(DATA EXTRACTS Opens)

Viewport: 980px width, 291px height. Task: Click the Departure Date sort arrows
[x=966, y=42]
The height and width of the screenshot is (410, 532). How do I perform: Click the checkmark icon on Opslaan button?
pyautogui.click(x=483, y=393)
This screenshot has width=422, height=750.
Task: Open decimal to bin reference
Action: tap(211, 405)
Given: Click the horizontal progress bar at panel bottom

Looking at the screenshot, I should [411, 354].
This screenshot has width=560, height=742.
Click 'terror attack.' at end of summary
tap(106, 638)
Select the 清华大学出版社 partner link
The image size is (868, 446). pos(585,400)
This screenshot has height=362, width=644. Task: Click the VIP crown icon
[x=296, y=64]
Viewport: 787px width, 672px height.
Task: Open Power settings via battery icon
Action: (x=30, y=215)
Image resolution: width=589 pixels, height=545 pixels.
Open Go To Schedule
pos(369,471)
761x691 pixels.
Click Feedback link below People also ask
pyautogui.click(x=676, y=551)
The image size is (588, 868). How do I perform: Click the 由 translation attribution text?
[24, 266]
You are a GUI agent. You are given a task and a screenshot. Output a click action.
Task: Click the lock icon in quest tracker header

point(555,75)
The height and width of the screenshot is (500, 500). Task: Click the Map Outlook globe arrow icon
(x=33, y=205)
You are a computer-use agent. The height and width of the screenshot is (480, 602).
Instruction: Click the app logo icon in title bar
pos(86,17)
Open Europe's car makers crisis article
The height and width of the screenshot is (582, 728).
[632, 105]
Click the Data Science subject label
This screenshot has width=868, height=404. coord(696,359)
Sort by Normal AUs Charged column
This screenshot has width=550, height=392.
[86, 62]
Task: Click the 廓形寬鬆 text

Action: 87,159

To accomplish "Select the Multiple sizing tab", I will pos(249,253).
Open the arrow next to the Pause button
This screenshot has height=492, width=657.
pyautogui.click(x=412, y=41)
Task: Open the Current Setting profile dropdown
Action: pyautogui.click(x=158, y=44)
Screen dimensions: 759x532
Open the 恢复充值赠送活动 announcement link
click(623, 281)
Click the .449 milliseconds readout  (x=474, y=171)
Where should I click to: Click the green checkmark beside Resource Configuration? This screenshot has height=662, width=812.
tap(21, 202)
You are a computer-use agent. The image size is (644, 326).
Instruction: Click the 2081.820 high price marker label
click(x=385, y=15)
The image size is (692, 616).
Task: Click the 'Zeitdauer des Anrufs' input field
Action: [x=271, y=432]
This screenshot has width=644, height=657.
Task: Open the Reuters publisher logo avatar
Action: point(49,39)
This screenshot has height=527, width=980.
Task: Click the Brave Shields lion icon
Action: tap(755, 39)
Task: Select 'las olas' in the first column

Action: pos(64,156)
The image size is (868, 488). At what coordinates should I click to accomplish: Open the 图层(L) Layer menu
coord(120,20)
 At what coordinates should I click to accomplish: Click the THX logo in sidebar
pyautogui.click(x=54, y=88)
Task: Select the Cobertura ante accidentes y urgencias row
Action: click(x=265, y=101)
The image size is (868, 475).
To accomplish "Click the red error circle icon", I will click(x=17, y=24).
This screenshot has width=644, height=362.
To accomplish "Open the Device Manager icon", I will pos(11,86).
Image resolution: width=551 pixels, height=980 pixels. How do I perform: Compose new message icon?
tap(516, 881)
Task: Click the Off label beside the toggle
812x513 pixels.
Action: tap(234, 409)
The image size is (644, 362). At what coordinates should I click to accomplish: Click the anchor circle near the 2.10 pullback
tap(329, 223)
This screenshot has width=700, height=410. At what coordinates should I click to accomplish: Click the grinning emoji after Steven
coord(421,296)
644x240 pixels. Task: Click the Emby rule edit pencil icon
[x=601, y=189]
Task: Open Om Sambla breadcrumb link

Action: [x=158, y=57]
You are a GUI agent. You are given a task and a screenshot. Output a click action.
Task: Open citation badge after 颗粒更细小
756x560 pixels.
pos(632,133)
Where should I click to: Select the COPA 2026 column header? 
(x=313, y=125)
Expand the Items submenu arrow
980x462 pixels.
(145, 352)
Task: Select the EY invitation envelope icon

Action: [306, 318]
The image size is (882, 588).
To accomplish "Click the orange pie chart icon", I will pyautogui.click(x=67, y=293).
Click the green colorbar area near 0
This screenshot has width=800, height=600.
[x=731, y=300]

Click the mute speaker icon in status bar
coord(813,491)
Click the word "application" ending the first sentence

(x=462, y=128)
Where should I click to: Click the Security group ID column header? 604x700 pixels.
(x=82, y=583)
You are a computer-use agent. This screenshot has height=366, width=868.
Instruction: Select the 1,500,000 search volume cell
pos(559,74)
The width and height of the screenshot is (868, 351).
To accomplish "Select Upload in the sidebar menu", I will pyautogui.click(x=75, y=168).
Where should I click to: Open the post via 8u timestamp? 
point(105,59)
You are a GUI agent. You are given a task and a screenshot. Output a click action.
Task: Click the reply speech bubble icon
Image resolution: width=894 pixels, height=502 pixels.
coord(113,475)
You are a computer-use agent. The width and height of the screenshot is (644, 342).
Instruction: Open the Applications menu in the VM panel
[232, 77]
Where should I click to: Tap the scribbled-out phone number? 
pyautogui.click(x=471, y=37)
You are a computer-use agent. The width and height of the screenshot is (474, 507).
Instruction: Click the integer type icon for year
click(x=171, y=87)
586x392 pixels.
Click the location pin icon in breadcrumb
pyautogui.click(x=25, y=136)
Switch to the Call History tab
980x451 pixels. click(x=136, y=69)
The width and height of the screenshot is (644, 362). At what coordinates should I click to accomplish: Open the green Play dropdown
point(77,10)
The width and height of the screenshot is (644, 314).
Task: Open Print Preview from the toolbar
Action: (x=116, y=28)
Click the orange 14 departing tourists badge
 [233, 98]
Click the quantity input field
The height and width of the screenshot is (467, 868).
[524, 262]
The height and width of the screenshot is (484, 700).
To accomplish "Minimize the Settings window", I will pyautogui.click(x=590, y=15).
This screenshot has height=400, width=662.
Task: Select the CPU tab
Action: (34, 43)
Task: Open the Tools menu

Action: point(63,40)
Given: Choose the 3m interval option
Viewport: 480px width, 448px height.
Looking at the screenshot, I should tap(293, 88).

(DATA EXTRACTS Closes)

WHAT THE TASK REQUIRES
Please repeat the complete material exactly, with nothing omitted.

RESULT BELOW
Viewport: 980px width, 291px height. Task: Click the Departure Date sort arrows
[x=966, y=42]
The height and width of the screenshot is (410, 532). How do I perform: Click the checkmark icon on Opslaan button?
pyautogui.click(x=483, y=393)
This screenshot has width=422, height=750.
Task: Open decimal to bin reference
Action: tap(211, 405)
Given: Click the horizontal progress bar at panel bottom

Looking at the screenshot, I should [411, 354].
This screenshot has width=560, height=742.
Click 'terror attack.' at end of summary
tap(106, 638)
Select the 清华大学出版社 partner link
The image size is (868, 446). pos(585,400)
This screenshot has height=362, width=644. Task: Click the VIP crown icon
[x=296, y=64]
Viewport: 787px width, 672px height.
Task: Open Power settings via battery icon
Action: (x=30, y=215)
Image resolution: width=589 pixels, height=545 pixels.
Open Go To Schedule
pos(369,471)
761x691 pixels.
Click Feedback link below People also ask
pyautogui.click(x=676, y=551)
The image size is (588, 868). How do I perform: Click the 由 translation attribution text?
[24, 266]
You are a GUI agent. You are given a task and a screenshot. Output a click action.
Task: Click the lock icon in quest tracker header

point(555,75)
The height and width of the screenshot is (500, 500). Task: Click the Map Outlook globe arrow icon
(x=33, y=205)
You are a computer-use agent. The height and width of the screenshot is (480, 602).
Instruction: Click the app logo icon in title bar
pos(86,17)
Open Europe's car makers crisis article
The height and width of the screenshot is (582, 728).
[632, 105]
Click the Data Science subject label
This screenshot has width=868, height=404. coord(696,359)
Sort by Normal AUs Charged column
This screenshot has width=550, height=392.
[86, 62]
Task: Click the 廓形寬鬆 text

Action: 87,159

To accomplish "Select the Multiple sizing tab", I will pos(249,253).
Open the arrow next to the Pause button
This screenshot has height=492, width=657.
pyautogui.click(x=412, y=41)
Task: Open the Current Setting profile dropdown
Action: pyautogui.click(x=158, y=44)
Screen dimensions: 759x532
Open the 恢复充值赠送活动 announcement link
click(623, 281)
Click the .449 milliseconds readout  (x=474, y=171)
Where should I click to: Click the green checkmark beside Resource Configuration? This screenshot has height=662, width=812.
tap(21, 202)
You are a computer-use agent. The image size is (644, 326).
Instruction: Click the 2081.820 high price marker label
click(x=385, y=15)
The image size is (692, 616).
Task: Click the 'Zeitdauer des Anrufs' input field
Action: [x=271, y=432]
This screenshot has width=644, height=657.
Task: Open the Reuters publisher logo avatar
Action: point(49,39)
This screenshot has height=527, width=980.
Task: Click the Brave Shields lion icon
Action: tap(755, 39)
Task: Select 'las olas' in the first column

Action: pos(64,156)
The image size is (868, 488). At what coordinates should I click to accomplish: Open the 图层(L) Layer menu
coord(120,20)
 At what coordinates should I click to accomplish: Click the THX logo in sidebar
pyautogui.click(x=54, y=88)
Task: Select the Cobertura ante accidentes y urgencias row
Action: click(x=265, y=101)
The image size is (868, 475).
To accomplish "Click the red error circle icon", I will click(x=17, y=24).
This screenshot has width=644, height=362.
To accomplish "Open the Device Manager icon", I will pos(11,86).
Image resolution: width=551 pixels, height=980 pixels. How do I perform: Compose new message icon?
tap(516, 881)
Task: Click the Off label beside the toggle
812x513 pixels.
Action: tap(234, 409)
The image size is (644, 362). At what coordinates should I click to accomplish: Click the anchor circle near the 2.10 pullback
tap(329, 223)
This screenshot has width=700, height=410. At what coordinates should I click to accomplish: Click the grinning emoji after Steven
coord(421,296)
644x240 pixels. Task: Click the Emby rule edit pencil icon
[x=601, y=189]
Task: Open Om Sambla breadcrumb link

Action: [x=158, y=57]
You are a GUI agent. You are given a task and a screenshot. Output a click action.
Task: Open citation badge after 颗粒更细小
756x560 pixels.
pos(632,133)
Where should I click to: Select the COPA 2026 column header? 
(x=313, y=125)
Expand the Items submenu arrow
980x462 pixels.
(145, 352)
Task: Select the EY invitation envelope icon

Action: [306, 318]
The image size is (882, 588).
To accomplish "Click the orange pie chart icon", I will pyautogui.click(x=67, y=293).
Click the green colorbar area near 0
This screenshot has width=800, height=600.
[x=731, y=300]

Click the mute speaker icon in status bar
coord(813,491)
Click the word "application" ending the first sentence

(x=462, y=128)
Where should I click to: Click the Security group ID column header? 604x700 pixels.
(x=82, y=583)
You are a computer-use agent. This screenshot has height=366, width=868.
Instruction: Select the 1,500,000 search volume cell
pos(559,74)
The width and height of the screenshot is (868, 351).
To accomplish "Select Upload in the sidebar menu", I will pyautogui.click(x=75, y=168).
Where should I click to: Open the post via 8u timestamp? 
point(105,59)
You are a GUI agent. You are given a task and a screenshot. Output a click action.
Task: Click the reply speech bubble icon
Image resolution: width=894 pixels, height=502 pixels.
coord(113,475)
You are a computer-use agent. The width and height of the screenshot is (644, 342).
Instruction: Open the Applications menu in the VM panel
[232, 77]
Where should I click to: Tap the scribbled-out phone number? 
pyautogui.click(x=471, y=37)
You are a computer-use agent. The width and height of the screenshot is (474, 507).
Instruction: Click the integer type icon for year
click(x=171, y=87)
586x392 pixels.
Click the location pin icon in breadcrumb
pyautogui.click(x=25, y=136)
Switch to the Call History tab
980x451 pixels. click(x=136, y=69)
The width and height of the screenshot is (644, 362). At what coordinates should I click to accomplish: Open the green Play dropdown
point(77,10)
The width and height of the screenshot is (644, 314).
Task: Open Print Preview from the toolbar
Action: (x=116, y=28)
Click the orange 14 departing tourists badge
 [233, 98]
Click the quantity input field
The height and width of the screenshot is (467, 868).
[524, 262]
The height and width of the screenshot is (484, 700).
To accomplish "Minimize the Settings window", I will pyautogui.click(x=590, y=15).
This screenshot has height=400, width=662.
Task: Select the CPU tab
Action: (34, 43)
Task: Open the Tools menu

Action: point(63,40)
Given: Choose the 3m interval option
Viewport: 480px width, 448px height.
Looking at the screenshot, I should tap(293, 88).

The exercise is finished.